Gospel: Matthew 15:21-28
Epistle: Romans 11:1-2a, 13-15, 28-32
Lesson: Isaiah 56:1, 6-8
Psalm: Psalm 67
CLB Commentary – Dr. Rich Erickson
Matthew treats us to a very strange episode in 15:21-28. Many readers find this passage puzzling at best and offensive at worst. How could the loving Jesus we know speak to this “Canaanite” woman so brutally as to call her a dog? Sure, he insists that his primary mission is to Israel, and therefore not to pagan peoples such as he here encounters, away up north in the region of Tyre. (Mark, from whom Matthew probably got this story, calls this woman a “Syrophoenician.”) But what is the point of insulting her with this rude slur? And if his mission is only to the “house of Israel,” then what’s he doing way up here in non-Jewish territory? Looking for displaced Jews, perhaps? The suggestion that Jesus was merely joking with the woman is a desperate attempt to save him from being what we don’t want him to be!
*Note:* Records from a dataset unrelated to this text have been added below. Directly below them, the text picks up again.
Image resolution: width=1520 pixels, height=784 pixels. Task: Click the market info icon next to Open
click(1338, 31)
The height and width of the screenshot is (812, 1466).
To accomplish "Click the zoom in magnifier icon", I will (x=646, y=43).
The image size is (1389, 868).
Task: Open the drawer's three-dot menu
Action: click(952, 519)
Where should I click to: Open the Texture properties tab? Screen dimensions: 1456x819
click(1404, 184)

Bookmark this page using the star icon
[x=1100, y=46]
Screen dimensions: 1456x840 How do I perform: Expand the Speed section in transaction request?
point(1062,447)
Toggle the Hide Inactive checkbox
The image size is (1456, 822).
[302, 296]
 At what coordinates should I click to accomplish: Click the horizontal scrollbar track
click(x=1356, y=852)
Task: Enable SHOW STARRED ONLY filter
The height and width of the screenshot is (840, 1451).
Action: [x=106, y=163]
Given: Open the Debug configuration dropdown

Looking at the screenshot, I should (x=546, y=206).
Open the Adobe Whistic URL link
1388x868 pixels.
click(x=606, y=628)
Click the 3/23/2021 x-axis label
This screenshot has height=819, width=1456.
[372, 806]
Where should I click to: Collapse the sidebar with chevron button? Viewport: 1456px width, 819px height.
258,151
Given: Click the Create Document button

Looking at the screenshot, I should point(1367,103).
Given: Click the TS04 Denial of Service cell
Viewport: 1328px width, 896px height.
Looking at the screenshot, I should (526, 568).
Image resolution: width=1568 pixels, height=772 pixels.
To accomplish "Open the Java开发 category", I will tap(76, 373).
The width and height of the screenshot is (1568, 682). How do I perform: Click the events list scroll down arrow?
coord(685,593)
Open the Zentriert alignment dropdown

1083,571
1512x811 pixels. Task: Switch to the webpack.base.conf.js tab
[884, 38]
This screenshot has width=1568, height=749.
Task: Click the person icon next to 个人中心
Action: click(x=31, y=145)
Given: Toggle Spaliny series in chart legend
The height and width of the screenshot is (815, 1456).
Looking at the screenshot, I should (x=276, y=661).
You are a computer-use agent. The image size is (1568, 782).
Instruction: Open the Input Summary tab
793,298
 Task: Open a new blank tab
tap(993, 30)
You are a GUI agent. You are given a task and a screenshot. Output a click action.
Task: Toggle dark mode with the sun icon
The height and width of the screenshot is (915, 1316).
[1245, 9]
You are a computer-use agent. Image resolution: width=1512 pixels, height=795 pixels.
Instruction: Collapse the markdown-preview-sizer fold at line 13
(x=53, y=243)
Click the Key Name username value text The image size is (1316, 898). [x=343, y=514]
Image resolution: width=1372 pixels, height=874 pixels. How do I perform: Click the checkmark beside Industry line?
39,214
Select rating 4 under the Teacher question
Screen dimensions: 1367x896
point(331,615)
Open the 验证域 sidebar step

To be fair to the Scriptures as we apply them to the communities we ourselves have responsibility for, we need to make as thoughtful a “guess” as possible at what the authors originally had in mind. Once we understand something of that original meaning, we can make a more responsible application in our new situations.
So, what was Matthew trying to say in this passage? We need to step back a moment and view the pericope in its larger context, which allows us to make two “big-picture” observations.
First, we see that Matthew has “book-ended” his Gospel by emphasizing God’s presence with his people in the person of Jesus (1:23; 28:20). If the first readers were post-war Jewish Christians threatened by arrogant and hostile Gentiles as well as by patriotic and equally hostile Jewish non-believers—up north in Antioch of Syria perhaps—and if they would soon hear read to them the “Great Commission” sending them to disciple “all nations,” this message of God’s presence would be enormously important.
Second, Matthew divides his story into three main parts. Matched texts at 4:17 and 16:21 suggest this division. Thus Matt 1:1–4:16 describes the preparation and lead-up to Jesus’ public ministry. Then 4:17– 16:20 presents what Jesus “began to proclaim”: repentance in view of the arrival of the kingdom of God. It recounts selected events from his preaching, teaching, and healing ministry in Galilee and elsewhere, all of which demonstrate the kingdom’s “presence.” Finally, 16:21–28:20 describe the other side of the Messianic coin: rejection, execution, and resurrection—and Commission!
Only the first of these two aspects of the Messianic mission—blessing and suffering—were acknowledged by the Jewish world of Matthew’s day, as Peter’s severe reaction shows us (Matt 16:22-23). To be reassured that both aspects were part of God’s plan for his returned “presence” among them would have been equally important for wavering Jewish believers. So would the resurrection, which according to Ezekiel 36 marked the return of the Glory of God to dwell among his people. So would the Great Commission, which like God’s charge to Joshua, would send God’s people out among the nations.
The city of Tyre was an ancient foe of Israel, and in Matthew’s day (late first century) its citizenry had collaborated with the Roman legions in bringing about Jerusalem’s destruction. “Dogs” was a way Jews had of referring to those powers, especially wealthy powers, who held Judea under oppression. Rather than understanding this text to depict Jesus as unaccountably insulting the woman of Tyre, we should perhaps see him as using standard Jewish terminology for political and economic oppressors, not unlike the way Norwegians might have referred to Nazi occupation forces during the early 1940s. There are indications from what she says that this woman herself is wealthy and that she is neither offended nor cowed by Jesus’ way of speaking to her; she is his social superior (at least in her view) and can actually spar with him.
We can observe at least two important messages in this text: (1) Jesus is actually living out what he himself had earlier taught in the Sermon on the Mount: “Love your enemies and pray for those who persecute you” (5:44). (2) Jesus is actually living out what he will soon commission his own (still mostly Jewish) followers to do: to “go and make disciples of all nations,” and not just of their own people.
This coheres exactly with what God’s people have always been called to do: to be a path of blessing for all the nations, all the families of the earth (Gen 12:1-3). Jesus’ claim to have been sent only to “the lost sheep of the house of Israel” reflects his mission to regenerate that Abrahamic family of God, to form a new Israel from out of Judaism’s ancient ashes. But the purpose of that regeneration is not just the rescue of those Jewish lost sheep, but to revitalize God’s family for resuming their primary calling, their task, their election. Jesus epitomizes that calling by what he does in Tyre.
The question for us today is how this challenging message meets us where we live. No matter how it does, it is framed by 1:23 and 28:20: Jesus, Emmanuel, is “with us” in all of it. We can do this.